■ How to complete this task ■
Below are some records. Pull every line that contains the word "will".

*** Opening Record excerpts ***

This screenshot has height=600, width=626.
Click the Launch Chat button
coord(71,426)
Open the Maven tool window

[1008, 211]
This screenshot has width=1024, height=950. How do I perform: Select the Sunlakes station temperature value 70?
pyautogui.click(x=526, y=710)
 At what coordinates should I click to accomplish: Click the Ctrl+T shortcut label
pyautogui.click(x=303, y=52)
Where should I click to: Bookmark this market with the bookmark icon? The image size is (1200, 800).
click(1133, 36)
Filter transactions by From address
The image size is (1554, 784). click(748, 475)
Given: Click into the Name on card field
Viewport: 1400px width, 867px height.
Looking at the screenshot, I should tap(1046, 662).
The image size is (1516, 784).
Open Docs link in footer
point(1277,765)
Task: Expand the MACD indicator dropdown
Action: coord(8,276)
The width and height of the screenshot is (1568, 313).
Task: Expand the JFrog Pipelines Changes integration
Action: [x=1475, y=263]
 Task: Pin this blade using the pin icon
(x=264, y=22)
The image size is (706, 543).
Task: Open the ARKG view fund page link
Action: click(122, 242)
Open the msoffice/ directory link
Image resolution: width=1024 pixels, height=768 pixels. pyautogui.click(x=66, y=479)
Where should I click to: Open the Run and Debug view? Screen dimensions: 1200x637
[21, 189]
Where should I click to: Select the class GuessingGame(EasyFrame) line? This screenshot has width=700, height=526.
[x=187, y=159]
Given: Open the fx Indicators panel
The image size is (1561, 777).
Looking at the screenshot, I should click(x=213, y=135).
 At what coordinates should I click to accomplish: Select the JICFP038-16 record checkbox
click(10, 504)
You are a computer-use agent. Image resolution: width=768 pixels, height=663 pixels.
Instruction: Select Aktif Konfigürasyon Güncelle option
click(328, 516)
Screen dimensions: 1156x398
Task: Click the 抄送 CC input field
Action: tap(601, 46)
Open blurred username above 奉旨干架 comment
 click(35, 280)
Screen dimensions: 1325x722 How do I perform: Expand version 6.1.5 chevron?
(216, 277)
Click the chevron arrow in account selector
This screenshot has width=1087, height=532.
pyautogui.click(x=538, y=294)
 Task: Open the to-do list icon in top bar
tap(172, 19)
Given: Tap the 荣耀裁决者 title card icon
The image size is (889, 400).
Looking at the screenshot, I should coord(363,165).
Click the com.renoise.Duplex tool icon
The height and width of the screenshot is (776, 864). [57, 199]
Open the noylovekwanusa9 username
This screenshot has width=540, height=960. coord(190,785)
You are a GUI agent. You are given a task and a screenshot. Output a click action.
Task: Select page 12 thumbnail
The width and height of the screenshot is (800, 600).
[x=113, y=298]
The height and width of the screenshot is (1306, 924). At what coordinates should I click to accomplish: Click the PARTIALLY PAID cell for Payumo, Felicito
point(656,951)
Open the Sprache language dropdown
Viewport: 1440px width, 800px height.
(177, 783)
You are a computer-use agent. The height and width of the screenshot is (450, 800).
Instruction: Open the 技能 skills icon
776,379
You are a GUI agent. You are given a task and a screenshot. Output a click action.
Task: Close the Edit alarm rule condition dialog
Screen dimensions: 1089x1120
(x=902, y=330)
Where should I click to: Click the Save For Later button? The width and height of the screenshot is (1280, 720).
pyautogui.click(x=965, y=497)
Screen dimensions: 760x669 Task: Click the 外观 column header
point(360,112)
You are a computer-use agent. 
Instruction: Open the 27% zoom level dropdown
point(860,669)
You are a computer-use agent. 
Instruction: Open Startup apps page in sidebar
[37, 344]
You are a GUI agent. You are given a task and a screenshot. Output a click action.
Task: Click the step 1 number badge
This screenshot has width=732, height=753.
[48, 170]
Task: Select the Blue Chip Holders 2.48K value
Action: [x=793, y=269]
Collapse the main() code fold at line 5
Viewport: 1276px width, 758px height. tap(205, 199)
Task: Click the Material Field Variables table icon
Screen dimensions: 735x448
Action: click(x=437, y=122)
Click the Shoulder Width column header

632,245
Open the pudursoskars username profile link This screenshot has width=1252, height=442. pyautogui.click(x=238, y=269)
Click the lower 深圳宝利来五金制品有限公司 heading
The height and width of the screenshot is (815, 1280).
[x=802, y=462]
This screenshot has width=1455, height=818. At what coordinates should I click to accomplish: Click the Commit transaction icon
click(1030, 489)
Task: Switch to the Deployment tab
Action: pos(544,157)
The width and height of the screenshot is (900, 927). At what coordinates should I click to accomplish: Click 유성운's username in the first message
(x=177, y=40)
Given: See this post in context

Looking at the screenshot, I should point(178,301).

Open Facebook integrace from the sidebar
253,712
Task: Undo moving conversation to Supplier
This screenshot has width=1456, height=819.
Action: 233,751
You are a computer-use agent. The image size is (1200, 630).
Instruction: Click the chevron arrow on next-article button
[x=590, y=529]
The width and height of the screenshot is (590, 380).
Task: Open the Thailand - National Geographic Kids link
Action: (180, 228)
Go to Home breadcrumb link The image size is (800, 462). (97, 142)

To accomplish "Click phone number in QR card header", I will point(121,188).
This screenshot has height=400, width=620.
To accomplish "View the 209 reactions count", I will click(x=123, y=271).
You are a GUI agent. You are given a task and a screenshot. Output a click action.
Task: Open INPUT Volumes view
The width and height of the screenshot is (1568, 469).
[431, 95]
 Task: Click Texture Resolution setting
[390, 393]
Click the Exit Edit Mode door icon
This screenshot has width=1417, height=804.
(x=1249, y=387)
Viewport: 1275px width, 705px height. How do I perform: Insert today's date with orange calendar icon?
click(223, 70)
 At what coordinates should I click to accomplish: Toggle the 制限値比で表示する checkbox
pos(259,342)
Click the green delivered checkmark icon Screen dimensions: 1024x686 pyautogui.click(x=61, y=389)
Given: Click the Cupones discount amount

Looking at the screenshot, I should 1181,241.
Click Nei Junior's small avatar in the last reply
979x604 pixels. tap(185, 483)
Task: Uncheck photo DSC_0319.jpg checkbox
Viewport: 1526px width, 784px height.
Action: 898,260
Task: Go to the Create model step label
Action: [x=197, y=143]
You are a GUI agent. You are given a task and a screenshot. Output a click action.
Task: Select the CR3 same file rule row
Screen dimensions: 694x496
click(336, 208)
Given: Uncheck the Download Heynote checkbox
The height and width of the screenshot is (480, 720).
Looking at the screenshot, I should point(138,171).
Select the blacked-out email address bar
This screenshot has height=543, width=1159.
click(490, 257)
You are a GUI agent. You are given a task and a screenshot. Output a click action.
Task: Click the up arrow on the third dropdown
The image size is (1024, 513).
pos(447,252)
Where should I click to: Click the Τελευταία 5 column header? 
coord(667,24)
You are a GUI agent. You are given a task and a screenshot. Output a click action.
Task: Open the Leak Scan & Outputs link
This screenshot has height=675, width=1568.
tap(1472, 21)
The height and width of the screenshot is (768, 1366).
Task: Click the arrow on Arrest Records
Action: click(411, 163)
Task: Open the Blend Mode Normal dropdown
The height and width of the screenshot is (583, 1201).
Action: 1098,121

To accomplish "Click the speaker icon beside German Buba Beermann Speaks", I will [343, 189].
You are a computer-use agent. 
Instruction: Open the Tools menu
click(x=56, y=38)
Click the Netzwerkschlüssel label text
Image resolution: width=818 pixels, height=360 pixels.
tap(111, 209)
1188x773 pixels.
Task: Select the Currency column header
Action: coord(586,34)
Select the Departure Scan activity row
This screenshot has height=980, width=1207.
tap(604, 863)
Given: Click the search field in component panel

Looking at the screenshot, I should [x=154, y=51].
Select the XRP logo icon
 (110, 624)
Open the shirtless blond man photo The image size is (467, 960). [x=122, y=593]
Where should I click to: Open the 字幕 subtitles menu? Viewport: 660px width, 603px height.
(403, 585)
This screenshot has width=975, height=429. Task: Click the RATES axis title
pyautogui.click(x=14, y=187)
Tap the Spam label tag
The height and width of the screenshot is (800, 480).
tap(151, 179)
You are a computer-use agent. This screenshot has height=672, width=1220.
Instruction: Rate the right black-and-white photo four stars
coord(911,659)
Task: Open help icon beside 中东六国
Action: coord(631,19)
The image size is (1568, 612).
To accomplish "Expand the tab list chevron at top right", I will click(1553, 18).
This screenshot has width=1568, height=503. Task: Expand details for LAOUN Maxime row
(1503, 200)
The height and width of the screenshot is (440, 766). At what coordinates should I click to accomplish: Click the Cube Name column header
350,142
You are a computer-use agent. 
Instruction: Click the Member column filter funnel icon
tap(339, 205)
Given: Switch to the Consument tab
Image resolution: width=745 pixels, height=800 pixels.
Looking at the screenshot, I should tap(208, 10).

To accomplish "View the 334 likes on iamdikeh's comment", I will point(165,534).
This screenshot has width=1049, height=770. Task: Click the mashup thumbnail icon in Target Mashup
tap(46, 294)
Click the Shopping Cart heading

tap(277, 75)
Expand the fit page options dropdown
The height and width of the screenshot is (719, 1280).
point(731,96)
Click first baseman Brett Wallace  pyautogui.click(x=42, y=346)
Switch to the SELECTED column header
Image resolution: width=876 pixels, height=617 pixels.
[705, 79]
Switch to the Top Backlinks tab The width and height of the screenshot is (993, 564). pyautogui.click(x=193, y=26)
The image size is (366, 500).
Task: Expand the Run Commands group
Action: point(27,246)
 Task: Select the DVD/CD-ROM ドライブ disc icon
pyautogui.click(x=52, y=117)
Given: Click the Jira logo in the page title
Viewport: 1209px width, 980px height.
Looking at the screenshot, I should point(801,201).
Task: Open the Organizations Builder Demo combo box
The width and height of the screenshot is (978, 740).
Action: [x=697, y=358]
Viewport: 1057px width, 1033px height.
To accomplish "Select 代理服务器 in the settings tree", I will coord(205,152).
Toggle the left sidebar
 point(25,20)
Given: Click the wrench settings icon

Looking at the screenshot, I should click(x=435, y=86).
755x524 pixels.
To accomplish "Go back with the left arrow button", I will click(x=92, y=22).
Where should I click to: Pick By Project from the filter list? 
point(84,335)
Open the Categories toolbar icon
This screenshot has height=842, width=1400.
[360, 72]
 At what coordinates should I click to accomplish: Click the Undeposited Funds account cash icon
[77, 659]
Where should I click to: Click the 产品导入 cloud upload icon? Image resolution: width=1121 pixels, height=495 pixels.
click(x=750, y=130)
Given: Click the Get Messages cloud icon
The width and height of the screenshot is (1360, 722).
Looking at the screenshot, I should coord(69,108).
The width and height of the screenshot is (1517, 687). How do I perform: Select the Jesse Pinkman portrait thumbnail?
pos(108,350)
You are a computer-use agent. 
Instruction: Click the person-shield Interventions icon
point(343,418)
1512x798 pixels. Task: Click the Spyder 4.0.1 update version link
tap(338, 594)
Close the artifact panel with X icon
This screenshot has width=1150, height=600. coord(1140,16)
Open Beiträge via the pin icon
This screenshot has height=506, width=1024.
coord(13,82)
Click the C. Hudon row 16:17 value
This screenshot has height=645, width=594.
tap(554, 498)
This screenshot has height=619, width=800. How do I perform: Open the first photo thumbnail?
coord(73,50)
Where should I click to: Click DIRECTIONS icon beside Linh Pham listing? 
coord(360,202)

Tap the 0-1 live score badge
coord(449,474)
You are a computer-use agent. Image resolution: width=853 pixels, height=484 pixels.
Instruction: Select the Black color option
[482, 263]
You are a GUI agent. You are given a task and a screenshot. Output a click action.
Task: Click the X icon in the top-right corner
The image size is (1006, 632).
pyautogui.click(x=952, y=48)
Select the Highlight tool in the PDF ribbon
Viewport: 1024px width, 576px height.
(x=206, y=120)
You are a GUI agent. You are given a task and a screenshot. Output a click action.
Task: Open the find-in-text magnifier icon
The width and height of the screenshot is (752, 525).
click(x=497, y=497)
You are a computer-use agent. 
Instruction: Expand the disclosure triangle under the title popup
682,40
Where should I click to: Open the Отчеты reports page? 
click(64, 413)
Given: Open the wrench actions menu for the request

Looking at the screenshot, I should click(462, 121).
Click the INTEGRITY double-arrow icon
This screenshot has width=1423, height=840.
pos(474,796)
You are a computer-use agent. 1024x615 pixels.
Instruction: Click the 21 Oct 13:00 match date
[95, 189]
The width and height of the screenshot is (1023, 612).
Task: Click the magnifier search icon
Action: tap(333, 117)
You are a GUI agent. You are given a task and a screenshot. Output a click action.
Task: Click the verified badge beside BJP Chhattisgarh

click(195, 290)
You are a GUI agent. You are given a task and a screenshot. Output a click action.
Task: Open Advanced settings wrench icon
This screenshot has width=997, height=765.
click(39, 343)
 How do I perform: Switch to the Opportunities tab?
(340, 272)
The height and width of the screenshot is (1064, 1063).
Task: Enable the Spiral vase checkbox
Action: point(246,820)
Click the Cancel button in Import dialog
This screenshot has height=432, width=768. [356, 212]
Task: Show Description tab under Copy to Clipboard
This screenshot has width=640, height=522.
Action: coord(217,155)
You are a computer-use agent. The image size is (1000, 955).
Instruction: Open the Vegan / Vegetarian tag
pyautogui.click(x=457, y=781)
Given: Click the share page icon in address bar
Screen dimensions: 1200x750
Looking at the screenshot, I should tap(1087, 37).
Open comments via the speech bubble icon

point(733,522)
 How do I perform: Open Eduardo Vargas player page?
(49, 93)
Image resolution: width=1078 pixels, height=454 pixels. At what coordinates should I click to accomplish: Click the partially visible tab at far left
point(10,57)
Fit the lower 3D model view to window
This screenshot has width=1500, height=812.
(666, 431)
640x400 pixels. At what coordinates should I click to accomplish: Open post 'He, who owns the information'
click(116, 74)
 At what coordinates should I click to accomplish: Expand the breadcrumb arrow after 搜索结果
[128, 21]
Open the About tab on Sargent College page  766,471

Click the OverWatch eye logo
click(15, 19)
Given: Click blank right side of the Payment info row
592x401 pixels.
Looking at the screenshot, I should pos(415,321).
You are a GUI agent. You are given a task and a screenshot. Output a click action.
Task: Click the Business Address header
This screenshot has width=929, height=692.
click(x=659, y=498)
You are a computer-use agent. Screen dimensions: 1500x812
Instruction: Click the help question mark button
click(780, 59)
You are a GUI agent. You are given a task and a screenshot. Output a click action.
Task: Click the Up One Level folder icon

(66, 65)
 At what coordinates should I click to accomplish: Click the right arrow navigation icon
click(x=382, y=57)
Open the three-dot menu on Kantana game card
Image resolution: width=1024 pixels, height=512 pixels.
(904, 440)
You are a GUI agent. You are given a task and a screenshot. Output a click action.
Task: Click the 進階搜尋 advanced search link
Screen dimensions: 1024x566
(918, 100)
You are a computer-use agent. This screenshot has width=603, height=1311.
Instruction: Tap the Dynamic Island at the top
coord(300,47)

*** Closing Record excerpts ***

■ Solution for this exercise ■
To accomplish "Click phone number in QR card header", I will point(121,188).
To accomplish "View the 209 reactions count", I will click(x=123, y=271).
To accomplish "Click the speaker icon beside German Buba Beermann Speaks", I will [343, 189].
To accomplish "Expand the tab list chevron at top right", I will click(1553, 18).
To accomplish "View the 334 likes on iamdikeh's comment", I will point(165,534).
To accomplish "Select 代理服务器 in the settings tree", I will coord(205,152).
To accomplish "Go back with the left arrow button", I will click(x=92, y=22).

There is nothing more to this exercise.